* _Material provided_
Segment Open

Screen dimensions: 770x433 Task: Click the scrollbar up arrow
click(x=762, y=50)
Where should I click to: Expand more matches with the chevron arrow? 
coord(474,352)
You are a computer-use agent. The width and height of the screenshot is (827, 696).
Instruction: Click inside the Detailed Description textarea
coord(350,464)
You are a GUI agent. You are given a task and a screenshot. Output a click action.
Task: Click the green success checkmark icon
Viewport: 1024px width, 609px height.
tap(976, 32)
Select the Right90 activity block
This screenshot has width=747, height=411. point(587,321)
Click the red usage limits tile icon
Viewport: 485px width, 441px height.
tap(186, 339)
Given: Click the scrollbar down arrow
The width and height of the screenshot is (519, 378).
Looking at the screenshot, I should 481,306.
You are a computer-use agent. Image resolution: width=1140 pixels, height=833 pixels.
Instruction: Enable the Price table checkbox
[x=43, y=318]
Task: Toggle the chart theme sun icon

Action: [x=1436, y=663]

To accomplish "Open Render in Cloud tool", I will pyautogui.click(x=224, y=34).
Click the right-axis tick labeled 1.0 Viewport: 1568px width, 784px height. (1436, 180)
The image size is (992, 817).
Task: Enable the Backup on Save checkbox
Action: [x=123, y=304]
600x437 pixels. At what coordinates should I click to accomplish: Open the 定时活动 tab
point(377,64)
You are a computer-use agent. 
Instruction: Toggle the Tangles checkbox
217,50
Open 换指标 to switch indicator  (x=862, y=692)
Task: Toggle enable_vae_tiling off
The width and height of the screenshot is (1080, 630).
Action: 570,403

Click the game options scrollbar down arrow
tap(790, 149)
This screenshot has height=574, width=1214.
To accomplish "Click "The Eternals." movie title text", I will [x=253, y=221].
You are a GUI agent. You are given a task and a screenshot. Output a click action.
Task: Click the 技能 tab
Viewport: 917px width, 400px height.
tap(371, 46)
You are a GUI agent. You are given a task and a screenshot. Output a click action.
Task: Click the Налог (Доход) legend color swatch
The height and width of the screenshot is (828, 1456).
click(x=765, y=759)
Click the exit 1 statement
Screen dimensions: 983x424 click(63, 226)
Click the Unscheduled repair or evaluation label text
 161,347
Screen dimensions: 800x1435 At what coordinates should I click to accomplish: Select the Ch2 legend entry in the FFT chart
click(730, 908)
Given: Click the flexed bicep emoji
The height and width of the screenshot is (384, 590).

Segment Closed

* _What needs to be done_
Return the entries above exactly as they were written.

* _Worked solution_
Screen dimensions: 770x433 Task: Click the scrollbar up arrow
click(x=762, y=50)
Where should I click to: Expand more matches with the chevron arrow? 
coord(474,352)
You are a computer-use agent. The width and height of the screenshot is (827, 696).
Instruction: Click inside the Detailed Description textarea
coord(350,464)
You are a GUI agent. You are given a task and a screenshot. Output a click action.
Task: Click the green success checkmark icon
Viewport: 1024px width, 609px height.
tap(976, 32)
Select the Right90 activity block
This screenshot has width=747, height=411. point(587,321)
Click the red usage limits tile icon
Viewport: 485px width, 441px height.
tap(186, 339)
Given: Click the scrollbar down arrow
The width and height of the screenshot is (519, 378).
Looking at the screenshot, I should 481,306.
You are a computer-use agent. Image resolution: width=1140 pixels, height=833 pixels.
Instruction: Enable the Price table checkbox
[x=43, y=318]
Task: Toggle the chart theme sun icon

Action: [x=1436, y=663]

To accomplish "Open Render in Cloud tool", I will pyautogui.click(x=224, y=34).
Click the right-axis tick labeled 1.0 Viewport: 1568px width, 784px height. (1436, 180)
The image size is (992, 817).
Task: Enable the Backup on Save checkbox
Action: [x=123, y=304]
600x437 pixels. At what coordinates should I click to accomplish: Open the 定时活动 tab
point(377,64)
You are a computer-use agent. 
Instruction: Toggle the Tangles checkbox
217,50
Open 换指标 to switch indicator  (x=862, y=692)
Task: Toggle enable_vae_tiling off
The width and height of the screenshot is (1080, 630).
Action: 570,403

Click the game options scrollbar down arrow
tap(790, 149)
This screenshot has height=574, width=1214.
To accomplish "Click "The Eternals." movie title text", I will [x=253, y=221].
You are a GUI agent. You are given a task and a screenshot. Output a click action.
Task: Click the 技能 tab
Viewport: 917px width, 400px height.
tap(371, 46)
You are a GUI agent. You are given a task and a screenshot. Output a click action.
Task: Click the Налог (Доход) legend color swatch
The height and width of the screenshot is (828, 1456).
click(x=765, y=759)
Click the exit 1 statement
Screen dimensions: 983x424 click(63, 226)
Click the Unscheduled repair or evaluation label text
 161,347
Screen dimensions: 800x1435 At what coordinates should I click to accomplish: Select the Ch2 legend entry in the FFT chart
click(730, 908)
Given: Click the flexed bicep emoji
The height and width of the screenshot is (384, 590).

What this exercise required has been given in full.